→ What you are asked to do:
Copy the entries below exactly, but only from the line containing "BW Productions Launches" through the final line.

→ Task data:
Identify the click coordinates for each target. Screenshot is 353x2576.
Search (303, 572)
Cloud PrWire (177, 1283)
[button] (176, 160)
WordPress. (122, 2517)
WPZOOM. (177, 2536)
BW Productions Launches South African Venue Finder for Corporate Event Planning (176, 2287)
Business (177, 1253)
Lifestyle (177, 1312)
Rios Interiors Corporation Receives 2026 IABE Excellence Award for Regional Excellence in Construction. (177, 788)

→ Response to this exercise:
BW Productions Launches South African Venue Finder for Corporate Event Planning (176, 2287)
Business (177, 1253)
Lifestyle (177, 1312)
Rios Interiors Corporation Receives 2026 IABE Excellence Award for Regional Excellence in Construction. (177, 788)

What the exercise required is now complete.